You started your journey in 2006. A decade after, what changes do you find in the startup industry?
The access to risk capital has become easy. We are now seeing India solving its own issues and people coming in to help us do the same. The acceptability of an entrepreneur is at par with any other job in India. It has distinguished itself from joblessness and lifestyle business. People are talking about problems and then mention the opportunity. You have access to bigger and better pool of talent. We have a lot of people who have failed in many of their first and second enterprise, which is absolutely a great time to be in. People talk about vesting and tranches and an interviewed person talks about cash flow of the company before joining.
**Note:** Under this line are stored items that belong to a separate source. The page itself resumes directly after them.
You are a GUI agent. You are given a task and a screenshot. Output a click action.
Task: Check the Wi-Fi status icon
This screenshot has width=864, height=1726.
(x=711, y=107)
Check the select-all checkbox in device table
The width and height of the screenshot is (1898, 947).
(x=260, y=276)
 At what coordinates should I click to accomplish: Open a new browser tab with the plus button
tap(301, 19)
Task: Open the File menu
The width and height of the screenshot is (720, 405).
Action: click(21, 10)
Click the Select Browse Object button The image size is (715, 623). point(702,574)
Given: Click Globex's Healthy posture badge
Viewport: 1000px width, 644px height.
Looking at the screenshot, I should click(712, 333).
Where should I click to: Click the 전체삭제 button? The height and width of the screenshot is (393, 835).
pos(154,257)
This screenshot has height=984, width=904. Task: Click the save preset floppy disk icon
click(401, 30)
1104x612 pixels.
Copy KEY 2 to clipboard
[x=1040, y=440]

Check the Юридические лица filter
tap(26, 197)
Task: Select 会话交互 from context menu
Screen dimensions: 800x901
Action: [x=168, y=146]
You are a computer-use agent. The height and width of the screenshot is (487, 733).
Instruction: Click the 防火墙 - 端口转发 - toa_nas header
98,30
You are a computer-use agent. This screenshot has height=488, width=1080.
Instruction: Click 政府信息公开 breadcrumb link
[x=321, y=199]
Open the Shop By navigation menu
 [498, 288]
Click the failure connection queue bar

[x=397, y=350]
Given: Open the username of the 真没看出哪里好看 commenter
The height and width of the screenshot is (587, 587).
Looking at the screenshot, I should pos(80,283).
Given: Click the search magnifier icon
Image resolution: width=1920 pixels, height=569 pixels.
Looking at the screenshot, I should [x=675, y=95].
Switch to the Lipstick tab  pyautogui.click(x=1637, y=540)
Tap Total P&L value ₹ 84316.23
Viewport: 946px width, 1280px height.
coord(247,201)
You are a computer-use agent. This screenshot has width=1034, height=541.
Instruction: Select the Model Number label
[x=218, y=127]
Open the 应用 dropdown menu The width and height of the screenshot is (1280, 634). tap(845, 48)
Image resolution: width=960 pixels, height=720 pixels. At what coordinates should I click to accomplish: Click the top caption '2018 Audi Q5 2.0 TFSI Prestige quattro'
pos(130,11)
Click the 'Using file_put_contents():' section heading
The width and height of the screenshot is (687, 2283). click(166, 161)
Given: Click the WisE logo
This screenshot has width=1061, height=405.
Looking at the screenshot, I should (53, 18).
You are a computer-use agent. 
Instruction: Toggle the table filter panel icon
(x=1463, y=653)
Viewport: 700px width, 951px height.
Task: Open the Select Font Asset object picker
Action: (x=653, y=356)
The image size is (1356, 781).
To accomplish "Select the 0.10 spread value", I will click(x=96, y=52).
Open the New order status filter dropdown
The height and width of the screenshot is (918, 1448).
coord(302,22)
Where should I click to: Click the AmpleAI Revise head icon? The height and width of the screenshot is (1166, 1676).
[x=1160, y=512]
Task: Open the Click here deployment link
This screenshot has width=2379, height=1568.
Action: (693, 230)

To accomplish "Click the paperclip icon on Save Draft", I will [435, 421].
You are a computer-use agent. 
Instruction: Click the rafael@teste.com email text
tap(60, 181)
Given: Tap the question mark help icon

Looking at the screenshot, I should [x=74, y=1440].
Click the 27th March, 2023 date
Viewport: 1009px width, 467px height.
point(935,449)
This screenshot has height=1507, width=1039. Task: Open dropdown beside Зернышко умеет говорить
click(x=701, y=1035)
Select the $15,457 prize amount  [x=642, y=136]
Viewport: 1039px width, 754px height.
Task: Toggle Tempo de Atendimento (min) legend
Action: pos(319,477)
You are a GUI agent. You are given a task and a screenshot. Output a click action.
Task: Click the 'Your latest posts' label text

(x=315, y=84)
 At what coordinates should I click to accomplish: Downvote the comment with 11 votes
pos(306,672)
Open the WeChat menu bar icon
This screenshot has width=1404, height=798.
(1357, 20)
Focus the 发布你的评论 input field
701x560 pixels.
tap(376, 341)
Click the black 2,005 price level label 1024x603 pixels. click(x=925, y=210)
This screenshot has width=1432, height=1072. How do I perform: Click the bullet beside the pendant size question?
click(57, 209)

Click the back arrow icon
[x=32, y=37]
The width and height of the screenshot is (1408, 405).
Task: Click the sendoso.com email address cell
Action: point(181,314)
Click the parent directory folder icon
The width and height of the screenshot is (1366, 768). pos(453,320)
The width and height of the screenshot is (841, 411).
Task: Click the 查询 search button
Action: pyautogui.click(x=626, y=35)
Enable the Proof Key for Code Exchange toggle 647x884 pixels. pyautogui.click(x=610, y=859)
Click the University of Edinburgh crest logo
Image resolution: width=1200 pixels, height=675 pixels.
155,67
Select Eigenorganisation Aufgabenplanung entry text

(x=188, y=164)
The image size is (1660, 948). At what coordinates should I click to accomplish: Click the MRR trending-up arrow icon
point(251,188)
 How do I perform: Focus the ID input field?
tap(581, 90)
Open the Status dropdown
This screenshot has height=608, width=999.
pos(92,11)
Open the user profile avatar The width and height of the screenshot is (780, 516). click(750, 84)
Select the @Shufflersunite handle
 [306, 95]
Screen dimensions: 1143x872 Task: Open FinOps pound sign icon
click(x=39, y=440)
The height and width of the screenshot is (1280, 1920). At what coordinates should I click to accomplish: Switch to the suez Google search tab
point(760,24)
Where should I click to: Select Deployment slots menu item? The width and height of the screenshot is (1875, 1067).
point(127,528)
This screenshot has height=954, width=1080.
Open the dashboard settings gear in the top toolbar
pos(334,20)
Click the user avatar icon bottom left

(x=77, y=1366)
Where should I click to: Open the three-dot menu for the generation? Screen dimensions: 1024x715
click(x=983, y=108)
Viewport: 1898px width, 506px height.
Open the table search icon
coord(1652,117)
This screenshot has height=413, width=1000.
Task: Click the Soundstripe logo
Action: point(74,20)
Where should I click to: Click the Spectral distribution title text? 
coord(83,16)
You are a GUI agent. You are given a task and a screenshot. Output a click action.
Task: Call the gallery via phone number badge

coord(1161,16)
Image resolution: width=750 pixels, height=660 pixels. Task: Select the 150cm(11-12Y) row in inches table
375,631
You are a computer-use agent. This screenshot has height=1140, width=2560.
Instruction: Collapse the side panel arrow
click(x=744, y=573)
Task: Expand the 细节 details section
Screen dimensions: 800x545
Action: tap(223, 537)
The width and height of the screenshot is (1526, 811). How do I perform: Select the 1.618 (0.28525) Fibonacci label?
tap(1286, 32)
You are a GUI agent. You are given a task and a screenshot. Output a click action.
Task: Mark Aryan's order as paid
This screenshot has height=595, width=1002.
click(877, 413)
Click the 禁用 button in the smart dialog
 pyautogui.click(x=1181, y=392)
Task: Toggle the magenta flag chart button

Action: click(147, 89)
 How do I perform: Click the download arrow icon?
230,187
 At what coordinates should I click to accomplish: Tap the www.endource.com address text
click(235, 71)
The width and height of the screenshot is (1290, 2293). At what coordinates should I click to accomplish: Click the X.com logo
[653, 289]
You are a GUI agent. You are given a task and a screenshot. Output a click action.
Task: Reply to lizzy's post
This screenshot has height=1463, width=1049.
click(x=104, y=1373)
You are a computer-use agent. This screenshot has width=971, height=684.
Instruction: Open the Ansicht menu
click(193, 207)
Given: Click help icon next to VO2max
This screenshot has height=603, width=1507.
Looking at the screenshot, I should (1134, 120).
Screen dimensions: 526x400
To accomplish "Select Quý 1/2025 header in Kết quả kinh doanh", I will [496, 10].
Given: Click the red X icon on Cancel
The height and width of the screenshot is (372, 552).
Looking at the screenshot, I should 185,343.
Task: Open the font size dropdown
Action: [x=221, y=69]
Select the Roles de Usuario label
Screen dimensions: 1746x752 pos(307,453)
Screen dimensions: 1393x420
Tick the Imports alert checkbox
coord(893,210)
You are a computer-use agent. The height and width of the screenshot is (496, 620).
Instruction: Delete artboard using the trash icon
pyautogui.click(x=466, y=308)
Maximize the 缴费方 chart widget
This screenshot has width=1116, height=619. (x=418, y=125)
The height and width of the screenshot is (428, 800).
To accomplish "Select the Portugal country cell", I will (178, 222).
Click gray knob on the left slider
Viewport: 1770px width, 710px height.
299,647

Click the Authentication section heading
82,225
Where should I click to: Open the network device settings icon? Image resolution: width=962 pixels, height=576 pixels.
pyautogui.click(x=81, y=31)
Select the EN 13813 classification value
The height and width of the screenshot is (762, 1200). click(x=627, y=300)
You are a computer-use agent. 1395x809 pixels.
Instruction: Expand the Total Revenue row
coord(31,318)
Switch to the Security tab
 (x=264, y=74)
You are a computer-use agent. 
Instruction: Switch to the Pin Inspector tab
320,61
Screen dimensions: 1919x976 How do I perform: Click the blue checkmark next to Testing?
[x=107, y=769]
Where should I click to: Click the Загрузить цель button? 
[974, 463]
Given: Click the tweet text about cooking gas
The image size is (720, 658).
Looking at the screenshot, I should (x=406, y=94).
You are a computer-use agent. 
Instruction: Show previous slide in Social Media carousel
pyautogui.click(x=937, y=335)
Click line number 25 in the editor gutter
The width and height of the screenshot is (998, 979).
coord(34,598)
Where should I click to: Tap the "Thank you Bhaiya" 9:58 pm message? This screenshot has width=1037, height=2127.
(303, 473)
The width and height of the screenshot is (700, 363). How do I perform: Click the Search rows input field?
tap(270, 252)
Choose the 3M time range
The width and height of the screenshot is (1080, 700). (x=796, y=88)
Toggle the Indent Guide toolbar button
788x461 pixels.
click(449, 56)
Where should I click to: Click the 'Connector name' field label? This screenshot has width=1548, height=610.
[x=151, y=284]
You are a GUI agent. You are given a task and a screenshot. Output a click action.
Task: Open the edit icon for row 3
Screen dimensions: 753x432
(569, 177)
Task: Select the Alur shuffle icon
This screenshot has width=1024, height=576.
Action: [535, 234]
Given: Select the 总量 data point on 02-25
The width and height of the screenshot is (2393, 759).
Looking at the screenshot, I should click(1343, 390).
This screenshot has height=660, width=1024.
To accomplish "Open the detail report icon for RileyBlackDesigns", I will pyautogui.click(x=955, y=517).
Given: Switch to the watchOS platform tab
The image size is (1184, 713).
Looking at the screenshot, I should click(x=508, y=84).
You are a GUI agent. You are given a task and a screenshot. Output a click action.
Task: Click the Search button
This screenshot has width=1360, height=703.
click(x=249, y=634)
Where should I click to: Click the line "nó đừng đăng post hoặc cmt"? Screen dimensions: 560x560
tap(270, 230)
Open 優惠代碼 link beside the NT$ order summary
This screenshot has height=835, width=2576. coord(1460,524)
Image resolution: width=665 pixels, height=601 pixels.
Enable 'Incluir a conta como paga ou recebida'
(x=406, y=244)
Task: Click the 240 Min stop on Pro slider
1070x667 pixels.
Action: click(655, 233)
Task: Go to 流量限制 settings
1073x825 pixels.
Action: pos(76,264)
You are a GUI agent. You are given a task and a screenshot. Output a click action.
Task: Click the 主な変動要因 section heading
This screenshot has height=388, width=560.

On the flip side the cost of doing anything has increased.
Do you have any moment of your journey which you recall as a low charge moment? How did you debacle it?
You always love your first product. Especially when it comes to consumer centric products, which people adorn with praises, it’s an ethereal experience. Alive was our first product and all the successes it enjoyed made it our brand. When Times of India acquired in 2014, it was a tough decision. Something, which you made with love and passion, is hard to let go. However the financial security it brought, the brand it built and platform it gave to solve a bigger problem outweighed the loss.
We decided to build something, which will touch a billion lives. The commitment for ReverseData gave us a lot of relief from the heartburn.
Which are the metrics you would identify while scaling the growth of a company?
ReverseData is like the country’s CPI index. The growth of mobile data consumption by 10% leads to increase in GDP by 1.36 %. This means that every MB of data we give for free there will be a certain improvement for families crossing the poverty barrier. We call it the Emerging Mobile Data Improvement. EMDI index.
Apart from this EMDI , we track Users signed daily, Average Data Consumed per User, LTV, MAU/DAU.
How important is it to build an organizational culture in the company?
Organization culture is absolutely synonymous with freedom. With Freedom, these shared feeling, values and discipline get humanly accepted. The day a person joins Adstuck he sees how great ideas have been converted into excellent products with perfect processes in a smooth series of shared activities. Some clear litmus tests of great culture is load balance and sharing of residual responsibility which we review all the time. It makes us move effortlessly in scaling as well. I’m proud of what we are because of our fellow Adstuckians, it is a great culture to share and even our ex-employees believe in the same.
What is your message for entrepreneurs?
Keep solving the problems one at a time. Always plan rigorously for all types of consequences and make the culture of planning permeate to every dot in the company.